While direct approaches remain severely limited, indirect measurement has made substantial progress recently by successfully detecting the phenomenon called neutrino "mixing" or "oscillation" [2]. Neutrinos come in three species or "flavors": electron neutrinos, muon neutrinos, and tau neutrinos. Mixing allows a neutrino to change its flavor sometime between creation and detection. Because the probability of this event is proportional to the difference in mass between the two flavors involved, a nonzero probability implies a mass difference [3]. A difference requires at least one flavor to have nonzero mass; therefore, detection of neutrino mixing is detection of neutrino mass. These unequivocal results are clearly superior to those of direct techniques.

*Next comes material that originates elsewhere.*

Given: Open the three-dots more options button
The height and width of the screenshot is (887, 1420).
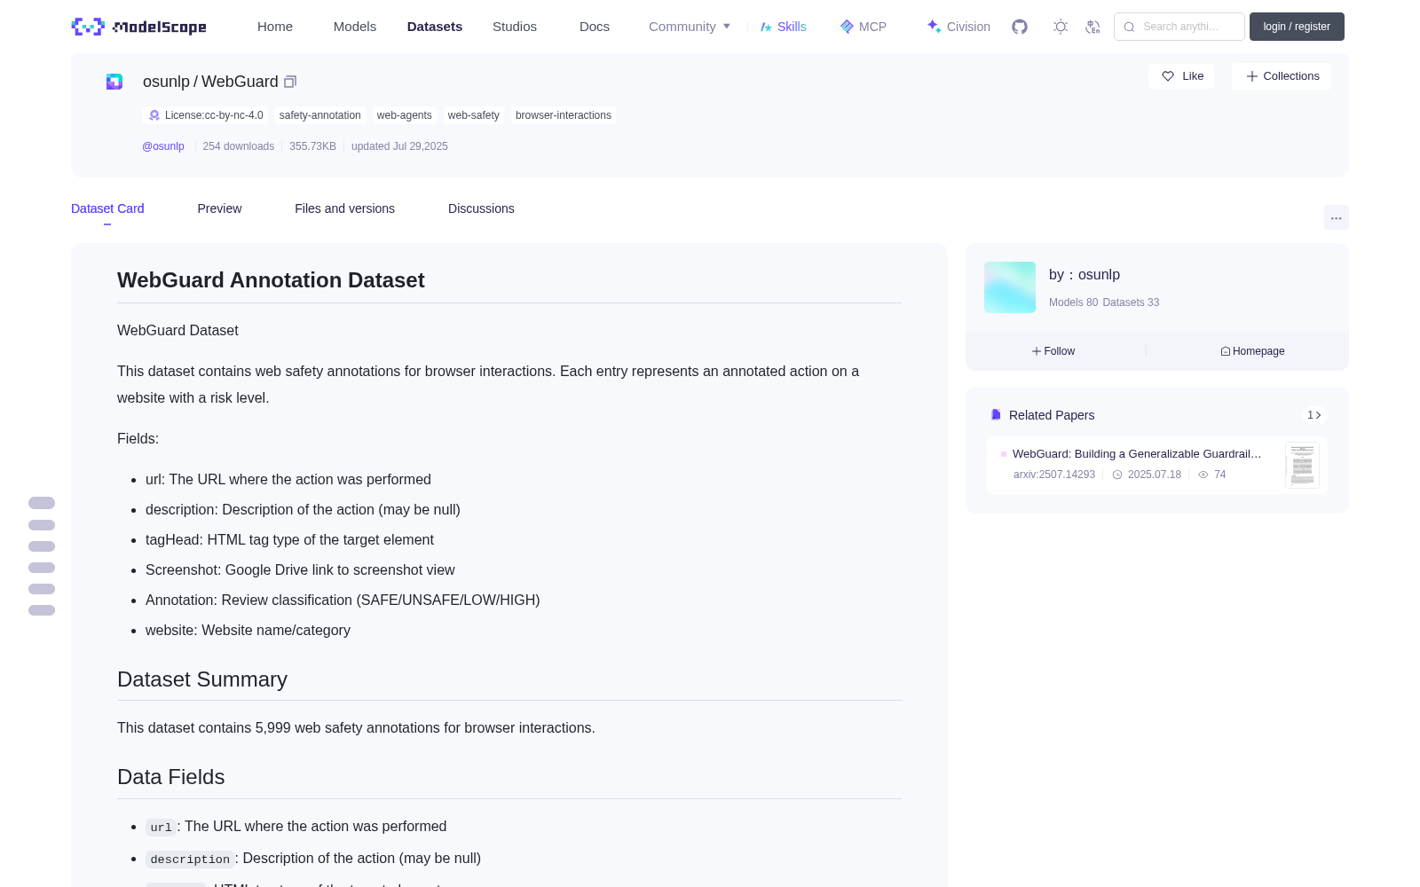Looking at the screenshot, I should [1336, 217].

The principle seems clear enough theoretically, but how can these oscillations be detected in practice? The method varies with the type of experiment, which is essentially determined by the type of neutrino source. Experiments so far have used neutrinos from reactors and accelerators, the atmosphere, and the sun. Reactor and accelerator experiments typically generate a large number of neutrinos from a known reaction and then observe how many particles remain after traveling some distance. Neutrino mixing manifests itself in the disappearance of a large fraction of the neutrinos of a particular flavor [3]. Similarly, experiments utilizing atmospheric neutrinos or solar neutrinos attempt to measure a difference between the number expected and the number actually detected.

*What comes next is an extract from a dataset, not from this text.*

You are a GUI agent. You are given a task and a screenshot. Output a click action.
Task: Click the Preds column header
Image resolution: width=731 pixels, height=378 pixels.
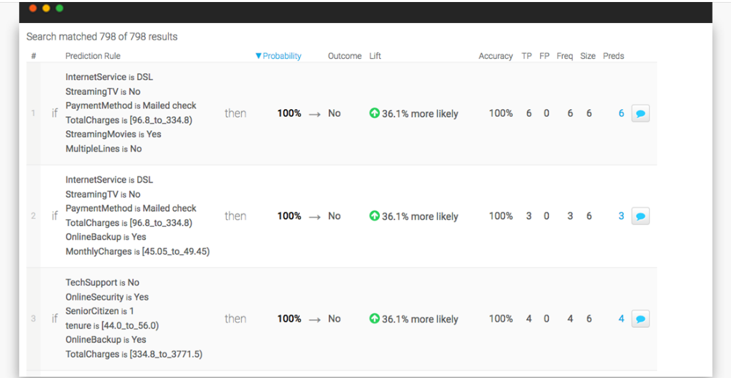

Measuring a nonzero mass is significant for several reasons, not least of which is simply that particle physicists have assumed the contrary since 1930. Many theories naturally would need revision to accommodate the unexpected mass, if confirmed. Nonzero mass also could explain why the sun appears to produce fewer electron neutrinos than theorists predict: some oscillate into other flavors. Finally, massive neutrinos would have important cosmological implications. Because the universe contains a huge number of neutrinos, their mass would be a large fraction of the total mass in the universe. This total determines whether the universe will continue expanding or eventually collapse; so unexpected additional mass could change current predictions of the fate of the universe [2].

The idea of neutrino oscillations, long thought to be only of theoretical interest but now apparently vindicated by experiments, has carried mass measurements beyond conventional approaches. No longer limited to chipping away at already tiny mass bounds, experimenters can produce solid evidence of mass. Experiments to confirm the recent detections of neutrino oscillations should produce definitive results soon [3]. This signals an exciting time in physics. Not only will much of particle physics need revision, predictions of the fate of the universe could be changed.

References

[1] David Griffiths, Introduction to Elementary Particles (Wiley, New York, 1987), pp. 22-28.

[2] John Learned, "Discovery of Neutrino Oscillations and Mass" (Online: http://www.phys.hawaii.edu/,jgl/neutrino news.html), June 1998.

[3] Wick C. Haxton and Barry R. Holstein, hep-ph/9905257, (1999).